Hope this wasn't too confusing. This was just one example of how I live in the future and the past far more frequently than I live in the present, and probably the most prominent one of all. Like if I had a first day that went by without any of these worries (or maybe just a single brief 30-minute period of worrying, that's undoubtedly insignificant), I'd simply keep on thinking back about all the cool stuff that happened on it, thus also living in the past - but in a happy way without any regrets. I've experienced multiple vacation and holiday periods over the years to create all these memories of either happiness or regret. Regrets are intrusive thoughts about the past, and I still don't know how to apply my doc's method to those. "What's done is done" NEVER helps because so many of the things that caused these on and off worry thoughts are preventable by ME and that's what makes the difference between regret (psychological cancer) and no regret. I seemed to have inadvertently turned this thread into a post about regret...
 
I have driven the past away recently, leaving me only to think about the future, as the present has always hated me, so forget that.
 
I'm in the present.

I rarely look backwards.

Trying so hard to look forward, gets easier every day.
 
I am constantly daydreaming. There are really no specific times, I am just in my own little world more often than not. I used to think a lot about the past and future, now I'm at the daydreaming state.
 
Is this an aspie thing?

No, it is not just an aspie thing. There is a big long brain/mind function explanation but I'll skip that and summarize with "this is completely normal".

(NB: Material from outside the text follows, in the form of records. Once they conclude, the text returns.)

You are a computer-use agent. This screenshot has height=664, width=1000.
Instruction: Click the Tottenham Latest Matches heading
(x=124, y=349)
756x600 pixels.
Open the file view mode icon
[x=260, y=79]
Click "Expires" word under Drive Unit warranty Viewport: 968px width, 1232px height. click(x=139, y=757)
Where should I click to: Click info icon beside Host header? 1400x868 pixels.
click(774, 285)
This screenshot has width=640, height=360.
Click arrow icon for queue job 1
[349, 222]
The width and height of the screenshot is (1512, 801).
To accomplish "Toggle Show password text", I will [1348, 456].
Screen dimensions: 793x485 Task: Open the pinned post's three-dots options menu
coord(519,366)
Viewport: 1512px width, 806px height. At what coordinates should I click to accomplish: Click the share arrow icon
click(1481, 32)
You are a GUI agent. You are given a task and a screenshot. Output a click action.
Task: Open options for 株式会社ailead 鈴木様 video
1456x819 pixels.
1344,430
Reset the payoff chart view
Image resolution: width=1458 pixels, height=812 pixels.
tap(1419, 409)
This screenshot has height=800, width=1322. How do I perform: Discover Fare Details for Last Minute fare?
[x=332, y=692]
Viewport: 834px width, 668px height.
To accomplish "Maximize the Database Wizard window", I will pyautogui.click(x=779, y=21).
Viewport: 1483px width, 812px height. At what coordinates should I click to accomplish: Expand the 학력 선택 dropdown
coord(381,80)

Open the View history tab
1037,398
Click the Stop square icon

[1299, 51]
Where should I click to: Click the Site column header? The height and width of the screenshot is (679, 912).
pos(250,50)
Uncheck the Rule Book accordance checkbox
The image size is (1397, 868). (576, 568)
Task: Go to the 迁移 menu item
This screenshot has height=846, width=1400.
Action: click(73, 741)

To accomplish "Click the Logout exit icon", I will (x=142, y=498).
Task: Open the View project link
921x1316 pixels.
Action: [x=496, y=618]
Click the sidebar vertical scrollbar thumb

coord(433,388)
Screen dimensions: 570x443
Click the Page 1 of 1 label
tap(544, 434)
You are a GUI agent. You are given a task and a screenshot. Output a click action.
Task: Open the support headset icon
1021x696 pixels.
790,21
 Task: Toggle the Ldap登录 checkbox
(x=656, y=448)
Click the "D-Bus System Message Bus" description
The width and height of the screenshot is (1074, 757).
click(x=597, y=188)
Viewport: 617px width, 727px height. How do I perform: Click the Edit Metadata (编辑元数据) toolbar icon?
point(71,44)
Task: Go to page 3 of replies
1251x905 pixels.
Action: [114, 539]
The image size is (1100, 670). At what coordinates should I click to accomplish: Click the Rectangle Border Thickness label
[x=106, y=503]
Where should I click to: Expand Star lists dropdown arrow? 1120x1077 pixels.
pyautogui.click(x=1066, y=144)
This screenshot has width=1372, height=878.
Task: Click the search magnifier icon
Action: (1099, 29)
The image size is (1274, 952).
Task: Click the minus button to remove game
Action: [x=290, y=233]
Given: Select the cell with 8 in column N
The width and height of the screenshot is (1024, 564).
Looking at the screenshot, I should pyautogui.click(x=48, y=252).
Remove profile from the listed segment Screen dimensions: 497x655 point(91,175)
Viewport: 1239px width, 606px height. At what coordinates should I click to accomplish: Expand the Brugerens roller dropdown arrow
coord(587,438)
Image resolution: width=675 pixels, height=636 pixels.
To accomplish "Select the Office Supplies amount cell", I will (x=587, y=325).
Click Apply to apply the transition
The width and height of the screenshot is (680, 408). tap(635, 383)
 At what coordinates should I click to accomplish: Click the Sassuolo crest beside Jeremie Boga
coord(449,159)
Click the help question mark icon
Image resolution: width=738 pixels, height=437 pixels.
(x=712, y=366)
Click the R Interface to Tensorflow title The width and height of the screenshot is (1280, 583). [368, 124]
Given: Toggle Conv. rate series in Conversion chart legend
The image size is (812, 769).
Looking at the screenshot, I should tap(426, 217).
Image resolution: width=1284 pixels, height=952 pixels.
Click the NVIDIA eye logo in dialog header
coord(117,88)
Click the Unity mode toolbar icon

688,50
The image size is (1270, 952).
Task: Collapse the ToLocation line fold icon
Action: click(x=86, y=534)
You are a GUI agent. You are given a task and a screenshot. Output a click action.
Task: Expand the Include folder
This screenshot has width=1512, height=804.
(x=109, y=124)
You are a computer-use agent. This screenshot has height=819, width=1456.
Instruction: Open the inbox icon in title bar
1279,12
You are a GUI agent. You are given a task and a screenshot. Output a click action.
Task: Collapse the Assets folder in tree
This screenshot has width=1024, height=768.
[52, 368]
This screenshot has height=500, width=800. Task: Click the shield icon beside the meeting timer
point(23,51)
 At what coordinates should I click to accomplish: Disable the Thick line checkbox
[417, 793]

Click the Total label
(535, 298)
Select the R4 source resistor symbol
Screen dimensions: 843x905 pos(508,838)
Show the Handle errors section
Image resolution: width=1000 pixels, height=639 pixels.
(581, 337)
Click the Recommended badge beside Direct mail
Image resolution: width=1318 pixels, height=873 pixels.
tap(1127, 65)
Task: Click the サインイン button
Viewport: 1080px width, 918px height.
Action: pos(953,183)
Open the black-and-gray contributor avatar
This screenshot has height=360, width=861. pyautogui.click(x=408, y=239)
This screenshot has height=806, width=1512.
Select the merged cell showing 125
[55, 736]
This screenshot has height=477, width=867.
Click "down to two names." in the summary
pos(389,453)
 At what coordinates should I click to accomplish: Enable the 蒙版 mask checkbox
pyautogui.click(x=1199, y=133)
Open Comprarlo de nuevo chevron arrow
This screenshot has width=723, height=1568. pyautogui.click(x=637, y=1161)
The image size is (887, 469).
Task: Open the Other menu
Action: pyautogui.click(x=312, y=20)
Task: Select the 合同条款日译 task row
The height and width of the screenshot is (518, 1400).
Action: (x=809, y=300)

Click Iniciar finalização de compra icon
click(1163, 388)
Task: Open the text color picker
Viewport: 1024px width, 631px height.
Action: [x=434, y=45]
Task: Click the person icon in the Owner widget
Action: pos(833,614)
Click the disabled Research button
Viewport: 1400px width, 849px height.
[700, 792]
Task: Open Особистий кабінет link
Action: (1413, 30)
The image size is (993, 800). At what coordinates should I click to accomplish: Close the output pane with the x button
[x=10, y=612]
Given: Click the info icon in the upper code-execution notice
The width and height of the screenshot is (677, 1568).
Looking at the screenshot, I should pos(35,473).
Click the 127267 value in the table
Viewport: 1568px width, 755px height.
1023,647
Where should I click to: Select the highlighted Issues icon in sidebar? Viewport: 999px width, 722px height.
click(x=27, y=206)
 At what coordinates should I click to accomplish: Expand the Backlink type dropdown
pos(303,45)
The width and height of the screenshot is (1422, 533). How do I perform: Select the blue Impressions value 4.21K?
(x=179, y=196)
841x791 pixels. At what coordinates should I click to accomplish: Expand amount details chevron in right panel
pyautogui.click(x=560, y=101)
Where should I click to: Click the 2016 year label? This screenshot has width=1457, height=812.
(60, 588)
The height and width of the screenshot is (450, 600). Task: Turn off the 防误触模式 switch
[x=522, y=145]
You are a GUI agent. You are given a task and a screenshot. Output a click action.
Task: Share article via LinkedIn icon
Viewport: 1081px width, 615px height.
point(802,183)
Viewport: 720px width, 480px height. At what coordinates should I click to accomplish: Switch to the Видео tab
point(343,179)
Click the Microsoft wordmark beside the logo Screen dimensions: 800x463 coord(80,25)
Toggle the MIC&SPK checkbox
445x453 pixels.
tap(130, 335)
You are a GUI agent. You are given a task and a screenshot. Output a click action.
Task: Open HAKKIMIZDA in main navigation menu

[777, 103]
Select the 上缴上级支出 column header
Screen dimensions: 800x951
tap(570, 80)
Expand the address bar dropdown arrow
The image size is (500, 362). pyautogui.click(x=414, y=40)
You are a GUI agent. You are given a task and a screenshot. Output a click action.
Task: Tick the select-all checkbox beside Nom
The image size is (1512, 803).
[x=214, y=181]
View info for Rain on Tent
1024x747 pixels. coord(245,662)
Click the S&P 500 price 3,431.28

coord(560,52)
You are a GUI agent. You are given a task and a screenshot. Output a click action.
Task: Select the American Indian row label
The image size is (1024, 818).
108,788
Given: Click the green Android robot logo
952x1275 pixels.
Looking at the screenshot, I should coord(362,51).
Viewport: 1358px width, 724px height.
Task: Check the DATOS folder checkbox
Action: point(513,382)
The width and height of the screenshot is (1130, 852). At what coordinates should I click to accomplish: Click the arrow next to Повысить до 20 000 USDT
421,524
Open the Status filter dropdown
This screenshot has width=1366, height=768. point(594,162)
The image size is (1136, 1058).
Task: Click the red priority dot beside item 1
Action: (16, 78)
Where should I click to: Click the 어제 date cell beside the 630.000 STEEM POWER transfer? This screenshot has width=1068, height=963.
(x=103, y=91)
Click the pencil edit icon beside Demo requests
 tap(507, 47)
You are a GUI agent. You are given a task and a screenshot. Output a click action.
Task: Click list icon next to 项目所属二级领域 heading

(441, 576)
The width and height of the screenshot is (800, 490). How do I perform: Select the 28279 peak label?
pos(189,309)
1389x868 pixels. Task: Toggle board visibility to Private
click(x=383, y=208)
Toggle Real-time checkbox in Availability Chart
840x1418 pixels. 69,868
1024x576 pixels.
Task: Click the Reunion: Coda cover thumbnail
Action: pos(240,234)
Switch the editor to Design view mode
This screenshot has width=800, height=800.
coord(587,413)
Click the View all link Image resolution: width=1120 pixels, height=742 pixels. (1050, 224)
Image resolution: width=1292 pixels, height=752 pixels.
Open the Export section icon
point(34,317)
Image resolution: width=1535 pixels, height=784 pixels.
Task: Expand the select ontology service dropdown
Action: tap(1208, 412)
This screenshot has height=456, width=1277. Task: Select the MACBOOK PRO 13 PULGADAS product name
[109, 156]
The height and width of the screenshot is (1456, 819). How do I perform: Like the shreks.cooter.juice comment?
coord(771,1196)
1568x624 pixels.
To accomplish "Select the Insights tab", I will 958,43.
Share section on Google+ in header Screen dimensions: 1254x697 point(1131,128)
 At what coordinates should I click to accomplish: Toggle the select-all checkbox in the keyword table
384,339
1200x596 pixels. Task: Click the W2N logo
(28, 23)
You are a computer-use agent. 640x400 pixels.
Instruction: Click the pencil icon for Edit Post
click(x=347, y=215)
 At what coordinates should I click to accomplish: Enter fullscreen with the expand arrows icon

[Quote}Where (or when) is your head normally at?[/QUOTE]

I wish I had a solid answer to this. I seem to be able to be aware of "now" while thinking about other things and jump back and forth fairly easily. On the other hand, when I am at work (I do a lot of math there) sometimes hours will go by without my even realizing it because I'm so focused on what I am doing. Is that being "now"? or is it being "outside of time" altogether?